Beyond the commercial uses, scenario planning has proved especially useful in dealing with what economists call “externalities” — the damage to others from (say) CO2 emissions generated at no cost to those responsible for the emissions. In the first article of this project (Putting Numbers on Our Cultural Assets: Not Yet Possible ), I discussed why externalities cannot be measured by orthodox economic analysis — but the implications can be captured in scenarios ranging from “best” to “worst” possible futures. These scenarios have concentrated on the long-term vulnerability caused by climate change and other environmental factors, but there is a close parallel between damage to the natural ecology and damage to cultural assets which can also be affected by actions and policies initiated by other agents in the national or international economy.

In either case, the impact extends into an indefinite future populated by future generations. The environmental damage is visibly larger and more talked about, involving as it does huge physical survival factors such as global and local temperature changes, rainfall, water quality and availability, biodiversity, population growth and the rest. It warrants a longer future perspective as far as to the end of the 21st century and beyond, with the next 20 years being seen as the “near term”.

The perspective on culture would be shorter — in practical terms perhaps a couple of decades. But there is no justification for pushing cultural planning under the carpet. Positive policies are essential to avoid “worst cases”, whether we deal with culture or nature.

Scenario Planning and Climate Change

Not surprisingly, socioeconomic scenarios became a feature of the periodic reports of the Intergovernmental Panel on Climate Change (IPCC), culminating in its Fourth Assessment Report in 2007. The brief exposé shown in this link is part of a socioeconomic study I carried out for the US National Oceanic and Atmospheric Administration (NOAA) between 2007 and 2010, Climate Change and the Florida Keys.2

The exposé highlights the problem of medium- and long-term planning in an increasingly unpredictable world and how scenario analysis became a major strategic planning tool in the context of climate change.
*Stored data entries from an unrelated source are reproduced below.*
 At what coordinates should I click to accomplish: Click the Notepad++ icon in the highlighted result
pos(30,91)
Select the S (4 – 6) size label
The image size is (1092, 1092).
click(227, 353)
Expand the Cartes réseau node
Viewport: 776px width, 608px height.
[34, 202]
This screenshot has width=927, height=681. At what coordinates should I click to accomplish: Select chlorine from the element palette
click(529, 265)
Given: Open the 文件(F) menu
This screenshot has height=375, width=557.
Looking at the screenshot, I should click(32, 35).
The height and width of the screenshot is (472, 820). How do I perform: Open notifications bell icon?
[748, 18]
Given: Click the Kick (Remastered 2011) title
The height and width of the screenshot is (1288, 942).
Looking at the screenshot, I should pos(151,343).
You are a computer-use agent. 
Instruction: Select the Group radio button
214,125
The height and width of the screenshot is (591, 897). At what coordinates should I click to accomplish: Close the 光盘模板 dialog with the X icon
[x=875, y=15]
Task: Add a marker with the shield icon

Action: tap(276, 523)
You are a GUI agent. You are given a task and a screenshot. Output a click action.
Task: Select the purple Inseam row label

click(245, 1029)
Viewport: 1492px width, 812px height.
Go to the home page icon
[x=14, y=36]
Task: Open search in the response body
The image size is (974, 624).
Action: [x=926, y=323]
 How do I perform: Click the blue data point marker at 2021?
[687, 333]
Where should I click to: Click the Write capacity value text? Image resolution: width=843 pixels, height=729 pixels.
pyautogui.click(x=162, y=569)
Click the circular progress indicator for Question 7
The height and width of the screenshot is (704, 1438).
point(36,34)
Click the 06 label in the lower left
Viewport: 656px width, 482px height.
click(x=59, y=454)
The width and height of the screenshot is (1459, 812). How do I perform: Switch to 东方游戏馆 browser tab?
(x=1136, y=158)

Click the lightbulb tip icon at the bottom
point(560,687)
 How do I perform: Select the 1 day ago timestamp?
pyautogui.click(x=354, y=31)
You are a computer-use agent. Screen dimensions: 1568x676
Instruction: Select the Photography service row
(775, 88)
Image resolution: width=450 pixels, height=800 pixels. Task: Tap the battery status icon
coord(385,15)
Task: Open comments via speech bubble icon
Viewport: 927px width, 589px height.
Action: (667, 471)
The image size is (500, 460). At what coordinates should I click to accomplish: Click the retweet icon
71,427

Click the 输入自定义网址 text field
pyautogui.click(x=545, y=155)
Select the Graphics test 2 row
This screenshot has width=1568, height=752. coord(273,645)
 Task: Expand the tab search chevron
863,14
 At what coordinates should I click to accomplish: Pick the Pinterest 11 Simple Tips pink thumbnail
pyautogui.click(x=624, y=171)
It also demonstrates the ability of scenarios to encompass a very wide range — from how the world could fare under conditions of “business-as-usual” (or worse) in contrast to more environmentally friendly policies; to how the alternative futures would look in a vulnerable area with its own special problems like the Florida Keys; and into more detail such as applying these findings to individual “keys” (islands), or to the city of Key West versus the rest of the Keys.

Scenario planning also lends itself well to analysis of a specific part of a national economy or culture, such as the Australian music sector. Generally it is a tool for those concerned to define the most desirable outcomes and promote policies that could prevent a “worst case” from happening.

Three or four alternative scenario stories is commonly regarded as a suitable number of broad options, covering perhaps a desirable case, a worst case, and a “business-as-usual” case (assuming this is not itself the worst case!). In the 2007 IPCC report, there were two dimensions, one “global” and one “regional”, each of which might be either “economic” or “environmental” (see the “IPCC tree” above)3 In the Florida Keys report, adaptations of each of these four options were converted from the global setting through a total US setting to a local Florida Keys setting.4

Scenario Planning Dimensions for the Music Sector

This can only be identified as a starting point. The whole idea of scenario planning is that it is based on consensus reached through informed discussion. A top-down approach would prejudice any attempt to develop credible scenarios. Many people should contribute to these stories about the future from their own perspective. All that can be done now is to provide some guidelines for designing an analytic framework.

Time frame: It is proposed that the analysis will provide alternative medium- to long-term perspectives, with “milestones” in 2025 and 2035 (a 20-year span). Maybe with a “peep” beyond 20 years, depending on how robust the 20-year scenarios turn out to be.

Future options: Three scenario stories are proposed, all derived from “the present” (2014-15) and covering as many aspects of the music sector as possible:

  1. Best case for the music sector — should also reflect policies that acknowledge the value of music and other cultural activities in boosting the wider economy.
  2. “Business-as-usual”, basically assuming that present trends will continue (spelling out how).
  3. Worst case, identifying things that may go wrong, and will (again explaining how).

These three variants are subjective, devised to get this show on the road in the first place. The three cases could change character and content as the scenario planning process proceeds.5

Defining the music sector, and its dimensions: The music sector, in the current model adopted by The Music Trust and its Knowledge Base, comprises the music “industry” as it is commonly defined based on paid live and recorded performance across the board, plus music education, community music, and the supporting wide-ranging infrastructure. These segments define the role of music in Australia — one of the challenges is to get the social and cultural qualities as well as the economic role into the frame of reference.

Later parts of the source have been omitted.